Due to the lack of the ’ character in WORDCHARS, Hunspell can't properly handle words with apostrophes.

$ cat test.txt
I've been surprised that it doesn't work as expected!
$ hunspell -l -d en_AU test.txt
ve
doesn
$ hunspell -l -d en_CA test.txt
ve
doesn
$ hunspell -l -d en_GB test.txt
$ hunspell -l -d en_US test.txt
ve
doesn
$ hunspell -l -d en_ZA test.txt
ve
doesn

As you can see, it works only for en_GB since there is a kind of apostrophe in WORDCHARS already.

Best regards!

marcoagpinto commented 6 months ago

Heya,

I only maintain en-GB and slightly improve en-ZA since the South African guy no longer maintains his language.

I will fix it for en-ZA soon.

The other languages are maintained by Kevin Atkinson.
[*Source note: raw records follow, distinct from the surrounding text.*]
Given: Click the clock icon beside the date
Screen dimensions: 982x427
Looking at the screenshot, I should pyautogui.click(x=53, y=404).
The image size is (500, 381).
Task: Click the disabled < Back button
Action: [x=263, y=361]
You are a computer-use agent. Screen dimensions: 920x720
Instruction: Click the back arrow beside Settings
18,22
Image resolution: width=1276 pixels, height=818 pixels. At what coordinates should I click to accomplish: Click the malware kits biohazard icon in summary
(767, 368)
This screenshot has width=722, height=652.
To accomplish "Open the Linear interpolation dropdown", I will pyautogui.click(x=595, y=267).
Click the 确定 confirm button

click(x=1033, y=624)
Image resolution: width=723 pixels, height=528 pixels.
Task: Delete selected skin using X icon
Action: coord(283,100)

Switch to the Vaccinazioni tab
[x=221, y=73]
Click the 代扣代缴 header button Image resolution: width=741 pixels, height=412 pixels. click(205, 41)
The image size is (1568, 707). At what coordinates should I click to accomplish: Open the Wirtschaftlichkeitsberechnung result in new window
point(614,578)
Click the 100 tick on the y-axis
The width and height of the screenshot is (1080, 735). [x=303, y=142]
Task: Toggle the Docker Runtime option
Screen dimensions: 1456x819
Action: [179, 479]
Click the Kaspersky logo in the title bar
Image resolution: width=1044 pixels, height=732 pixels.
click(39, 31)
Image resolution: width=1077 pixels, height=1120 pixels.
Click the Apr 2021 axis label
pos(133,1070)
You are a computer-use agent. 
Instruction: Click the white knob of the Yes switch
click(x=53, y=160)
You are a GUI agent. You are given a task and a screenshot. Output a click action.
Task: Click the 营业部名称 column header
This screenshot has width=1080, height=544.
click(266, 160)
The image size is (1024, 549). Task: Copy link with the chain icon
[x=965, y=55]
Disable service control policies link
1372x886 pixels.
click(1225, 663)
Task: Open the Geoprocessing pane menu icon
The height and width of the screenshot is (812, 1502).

Please open a ticket in Kevin's GitHub: https://github.com/en-wl/wordlist

If by May Kevin doesn't fix it, I will change his files in my GitHub personally, since May and November are the releases for the next major version of LibreOffice.

Thanks!

Jamim commented 5 months ago

Hello @marcoagpinto,

I've figured out en-wl/wordlist is abandoned for several years now, so chances for any changes to be merged there are not very high. Also, I've found there is a related issue which is 8 years old:

From that issue I've learned that it would be better to add ’ rather than ' to WORDCHARS.

Since ’ is already in WORDCHARS for en_GB for a while, I believe adding it to other affix files is safe enough. And I don't think it's worth waiting any longer, so I hope this PR might be merged eventually.

Thanks!

marcoagpinto commented 5 months ago

Heya,

That is what I tell to everyone who complains about en-US: β€œWrite on Kevin's GitHub and good luck”.

I will add it tomorrow manually, I don't like to merge pull requests.

On 1-FEB, it will go live.

Thanks!

marcoagpinto commented 5 months ago

The task has been increasing since the dictionaries' maintainers are vanishing from the globe, it is even me who is fixing en-ZA.

marcoagpinto commented 5 months ago

It is released and fixed:

MAGP 2024-02-01

Updated the Dictionaries:
- British (Marco A.G.Pinto)
  * 181 new words
- US + CA + AU
  * Fix: apostrophe handling, by adding: WORDCHARS 0123456789’ to the .aff.
- ZA
  * Fix: Removed the: ICONV ’ ' because it was already at the end of the .aff;
    Fix: apostrophe handling, by adding: WORDCHARS 0123456789’ to the .aff;
    Improved flag J adding 424 words.